Ce sommet a débuté par une rencontre d’une heure en tête-à-tête entre les deux Premiers ministres, à l’issue de laquelle ils ont annoncé à la presse qu’aucune nouvelle étape visant à améliorer les relations n’avait été conclue. Gilani a toutefois déclaré qu’ils avaient « discuté de toutes les questions clés, dont le Cachemire », et qu’ils « espéraient que la prochaine série de discussions sera plus constructive, plus positive et qu’elle permettra d’écrire un nouveau chapitre de l’histoire des deux pays ».

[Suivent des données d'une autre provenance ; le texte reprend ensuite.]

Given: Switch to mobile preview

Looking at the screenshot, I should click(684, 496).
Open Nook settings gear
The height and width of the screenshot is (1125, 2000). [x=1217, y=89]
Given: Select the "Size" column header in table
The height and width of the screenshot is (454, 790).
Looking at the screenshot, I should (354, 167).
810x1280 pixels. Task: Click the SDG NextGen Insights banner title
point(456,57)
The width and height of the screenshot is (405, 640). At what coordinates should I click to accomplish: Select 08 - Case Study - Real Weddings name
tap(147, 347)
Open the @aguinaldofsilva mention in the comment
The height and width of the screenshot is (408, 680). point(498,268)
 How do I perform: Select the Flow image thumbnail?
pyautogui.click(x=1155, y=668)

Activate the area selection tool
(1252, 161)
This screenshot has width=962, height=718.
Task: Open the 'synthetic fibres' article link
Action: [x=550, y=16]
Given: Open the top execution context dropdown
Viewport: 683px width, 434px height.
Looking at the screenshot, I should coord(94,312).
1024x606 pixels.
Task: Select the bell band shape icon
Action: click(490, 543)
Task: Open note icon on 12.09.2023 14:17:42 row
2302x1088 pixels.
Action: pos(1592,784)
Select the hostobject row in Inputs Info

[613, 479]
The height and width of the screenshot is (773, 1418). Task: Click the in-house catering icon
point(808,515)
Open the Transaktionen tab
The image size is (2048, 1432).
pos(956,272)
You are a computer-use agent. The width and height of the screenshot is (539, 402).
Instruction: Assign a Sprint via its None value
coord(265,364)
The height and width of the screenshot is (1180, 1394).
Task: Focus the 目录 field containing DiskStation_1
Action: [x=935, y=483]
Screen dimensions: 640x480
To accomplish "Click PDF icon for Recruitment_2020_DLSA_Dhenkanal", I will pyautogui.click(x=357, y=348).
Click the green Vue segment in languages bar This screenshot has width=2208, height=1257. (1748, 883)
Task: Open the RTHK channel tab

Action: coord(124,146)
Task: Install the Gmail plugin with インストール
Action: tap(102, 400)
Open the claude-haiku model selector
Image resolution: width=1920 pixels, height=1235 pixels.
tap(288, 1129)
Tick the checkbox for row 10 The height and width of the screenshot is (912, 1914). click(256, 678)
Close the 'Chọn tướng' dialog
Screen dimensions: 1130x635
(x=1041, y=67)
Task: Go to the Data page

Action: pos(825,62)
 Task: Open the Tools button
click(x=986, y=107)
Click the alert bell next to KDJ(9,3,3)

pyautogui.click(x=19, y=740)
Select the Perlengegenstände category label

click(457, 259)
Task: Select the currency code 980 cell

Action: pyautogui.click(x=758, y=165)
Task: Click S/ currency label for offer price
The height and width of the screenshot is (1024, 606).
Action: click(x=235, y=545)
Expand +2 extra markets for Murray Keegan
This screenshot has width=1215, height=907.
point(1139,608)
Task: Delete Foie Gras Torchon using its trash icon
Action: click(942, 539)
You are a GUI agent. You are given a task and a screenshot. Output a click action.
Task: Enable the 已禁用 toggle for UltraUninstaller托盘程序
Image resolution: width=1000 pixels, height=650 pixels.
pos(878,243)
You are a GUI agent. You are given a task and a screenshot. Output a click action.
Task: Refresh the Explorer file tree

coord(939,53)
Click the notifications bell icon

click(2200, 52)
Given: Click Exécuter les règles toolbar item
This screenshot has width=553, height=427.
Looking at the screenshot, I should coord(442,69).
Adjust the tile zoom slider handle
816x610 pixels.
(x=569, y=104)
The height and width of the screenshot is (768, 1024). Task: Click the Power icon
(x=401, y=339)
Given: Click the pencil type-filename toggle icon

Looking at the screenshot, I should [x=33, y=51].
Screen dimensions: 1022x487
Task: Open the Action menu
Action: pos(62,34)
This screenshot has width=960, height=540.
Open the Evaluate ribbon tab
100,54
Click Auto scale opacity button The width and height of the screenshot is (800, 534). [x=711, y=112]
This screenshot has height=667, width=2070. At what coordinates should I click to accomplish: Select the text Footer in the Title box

Étant donné que les relations entre le Pakistan et les Etats-Unis sont au plus bas, les dirigeants pakistanais semblent déterminés à apaiser les tensions avec les autres puissances mondiales, et notamment avec l’Inde. Gilani a de nouveau invité Singh à se rendre au Pakistan. Singh, conforme à ses habitudes (il a reçu au moins six invitations de divers dirigeant pakistanais, en commençant par l’ancien président Pervez Musharraf), ne s’est engagé à rien, mais s’est montré chaleureux envers son homologue. « J’ai toujours considéré que Gilani était un homme de paix, et j’en suis davantage persuadé à chaque rencontre », a-t-il dit à la presse.
Le sommet promettait plus qu’il n’a tenu, en grande partie à cause des attentes déçues de la rencontre entre les Premiers ministres indien et pakistanais en marge du sommet. La déclaration d’Addu adoptée à l’issue du sommet prévoit de petites avancées pour les huit États membres de l’ASACR, au lieu de progrès décisifs sur des questions comme la résolution des conflits commerciaux, l’octroi de droits de transit et l’encouragement des investissements transfrontaliers.
L’hostilité persistante entre l’Inde et le Pakistan, les poids lourds économiques de la région, reste l’obstacle principal à ces avancées. Gilani et Singh, incertains l’un et l’autre du soutien de leur opinion publique à un plus net réchauffement des relations, ont préféré rester prudents au lieu de faire preuve du courage que l’occasion requérait.